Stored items
◇ ◇ ◇ ◇
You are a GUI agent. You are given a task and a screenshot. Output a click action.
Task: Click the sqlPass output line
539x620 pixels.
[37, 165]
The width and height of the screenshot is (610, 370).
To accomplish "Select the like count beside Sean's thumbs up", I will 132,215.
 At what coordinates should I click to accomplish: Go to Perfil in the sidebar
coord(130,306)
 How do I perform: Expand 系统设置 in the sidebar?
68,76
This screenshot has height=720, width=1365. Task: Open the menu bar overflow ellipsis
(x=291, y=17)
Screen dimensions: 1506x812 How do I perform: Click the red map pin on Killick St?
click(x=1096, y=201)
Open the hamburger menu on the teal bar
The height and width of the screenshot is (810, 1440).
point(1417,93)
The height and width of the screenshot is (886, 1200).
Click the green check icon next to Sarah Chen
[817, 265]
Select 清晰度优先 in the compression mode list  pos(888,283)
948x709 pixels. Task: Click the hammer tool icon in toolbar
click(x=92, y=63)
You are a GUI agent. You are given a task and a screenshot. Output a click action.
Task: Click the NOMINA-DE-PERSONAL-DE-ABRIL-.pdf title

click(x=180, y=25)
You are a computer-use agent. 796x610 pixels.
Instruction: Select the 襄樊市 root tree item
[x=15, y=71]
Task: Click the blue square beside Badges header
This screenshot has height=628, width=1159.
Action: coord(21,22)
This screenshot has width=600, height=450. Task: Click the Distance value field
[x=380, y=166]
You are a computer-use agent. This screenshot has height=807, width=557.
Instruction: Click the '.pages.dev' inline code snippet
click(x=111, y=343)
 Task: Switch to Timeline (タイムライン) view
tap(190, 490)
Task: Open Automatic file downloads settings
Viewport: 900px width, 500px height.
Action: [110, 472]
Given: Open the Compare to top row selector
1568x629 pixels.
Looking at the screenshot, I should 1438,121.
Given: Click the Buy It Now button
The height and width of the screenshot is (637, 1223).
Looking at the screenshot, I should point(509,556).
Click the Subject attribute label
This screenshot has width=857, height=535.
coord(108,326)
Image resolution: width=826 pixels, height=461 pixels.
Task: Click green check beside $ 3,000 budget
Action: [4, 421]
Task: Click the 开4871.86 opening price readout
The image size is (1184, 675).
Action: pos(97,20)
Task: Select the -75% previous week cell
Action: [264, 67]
◇ ◇ ◇ ◇
**Exercise requirements:** Each line holding the word "agent" must be copied from the data.

**Response to the exercise:**
You are a GUI agent. You are given a task and a screenshot. Output a click action.
You are a GUI agent. You are given a task and a screenshot. Output a click action.
You are a computer-use agent. 796x610 pixels.
You are a computer-use agent. This screenshot has height=807, width=557.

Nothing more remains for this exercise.